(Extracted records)

- Opening Delimiter -

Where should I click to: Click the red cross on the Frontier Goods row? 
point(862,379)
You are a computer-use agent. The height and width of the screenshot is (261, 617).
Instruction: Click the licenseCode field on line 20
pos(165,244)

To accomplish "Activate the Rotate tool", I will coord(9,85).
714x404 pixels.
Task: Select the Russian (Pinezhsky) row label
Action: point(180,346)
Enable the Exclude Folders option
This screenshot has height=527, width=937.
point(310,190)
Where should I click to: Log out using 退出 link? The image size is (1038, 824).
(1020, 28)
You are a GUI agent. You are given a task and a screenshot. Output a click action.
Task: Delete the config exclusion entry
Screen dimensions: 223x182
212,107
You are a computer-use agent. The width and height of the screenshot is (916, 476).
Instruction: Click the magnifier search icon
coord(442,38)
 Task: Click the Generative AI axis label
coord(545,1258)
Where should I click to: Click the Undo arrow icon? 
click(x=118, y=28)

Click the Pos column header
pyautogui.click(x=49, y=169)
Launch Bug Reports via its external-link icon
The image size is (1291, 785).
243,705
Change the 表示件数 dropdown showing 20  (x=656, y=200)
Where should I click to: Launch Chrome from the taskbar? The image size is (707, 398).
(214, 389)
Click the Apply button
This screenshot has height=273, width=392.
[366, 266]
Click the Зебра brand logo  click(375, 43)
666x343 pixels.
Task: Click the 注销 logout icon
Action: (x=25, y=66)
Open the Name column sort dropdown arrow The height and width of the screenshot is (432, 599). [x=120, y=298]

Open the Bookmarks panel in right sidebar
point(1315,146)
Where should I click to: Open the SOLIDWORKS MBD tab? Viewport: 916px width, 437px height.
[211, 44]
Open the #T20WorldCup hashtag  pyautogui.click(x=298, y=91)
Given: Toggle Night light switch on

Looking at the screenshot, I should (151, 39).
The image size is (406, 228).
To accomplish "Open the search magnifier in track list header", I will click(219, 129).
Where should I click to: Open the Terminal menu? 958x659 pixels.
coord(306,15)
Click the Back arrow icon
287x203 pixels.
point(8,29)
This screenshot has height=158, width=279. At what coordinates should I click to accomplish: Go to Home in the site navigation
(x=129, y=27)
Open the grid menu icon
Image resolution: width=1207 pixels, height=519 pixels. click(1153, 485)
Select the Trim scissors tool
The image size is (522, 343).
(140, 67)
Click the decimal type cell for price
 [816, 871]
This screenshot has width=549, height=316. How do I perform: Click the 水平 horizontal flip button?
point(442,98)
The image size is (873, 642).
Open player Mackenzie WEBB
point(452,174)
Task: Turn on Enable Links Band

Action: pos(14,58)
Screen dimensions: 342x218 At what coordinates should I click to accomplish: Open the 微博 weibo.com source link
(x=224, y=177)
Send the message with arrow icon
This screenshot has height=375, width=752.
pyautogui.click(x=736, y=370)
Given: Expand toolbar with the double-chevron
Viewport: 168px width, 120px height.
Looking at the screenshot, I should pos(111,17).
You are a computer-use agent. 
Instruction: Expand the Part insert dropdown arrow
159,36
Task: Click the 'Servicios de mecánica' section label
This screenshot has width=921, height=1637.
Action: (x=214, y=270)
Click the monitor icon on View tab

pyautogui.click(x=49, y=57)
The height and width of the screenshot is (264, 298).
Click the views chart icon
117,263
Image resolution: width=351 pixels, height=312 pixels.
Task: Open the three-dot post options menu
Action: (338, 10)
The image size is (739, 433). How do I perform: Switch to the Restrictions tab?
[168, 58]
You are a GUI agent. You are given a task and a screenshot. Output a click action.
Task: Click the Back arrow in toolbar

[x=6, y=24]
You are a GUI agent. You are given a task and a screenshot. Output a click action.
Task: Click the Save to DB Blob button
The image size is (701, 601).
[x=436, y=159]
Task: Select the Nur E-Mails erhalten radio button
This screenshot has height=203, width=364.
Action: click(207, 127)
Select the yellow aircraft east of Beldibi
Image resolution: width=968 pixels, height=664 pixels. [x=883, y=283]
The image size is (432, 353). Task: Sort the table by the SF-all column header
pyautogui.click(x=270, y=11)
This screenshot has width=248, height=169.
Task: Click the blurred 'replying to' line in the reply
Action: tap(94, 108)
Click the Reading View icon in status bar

- Closing Delimiter -

# Task
Copy the lines above that hold the word "computer".

# Response to this exercise
You are a computer-use agent. The height and width of the screenshot is (261, 617).
You are a computer-use agent. The width and height of the screenshot is (916, 476).
You are a computer-use agent. 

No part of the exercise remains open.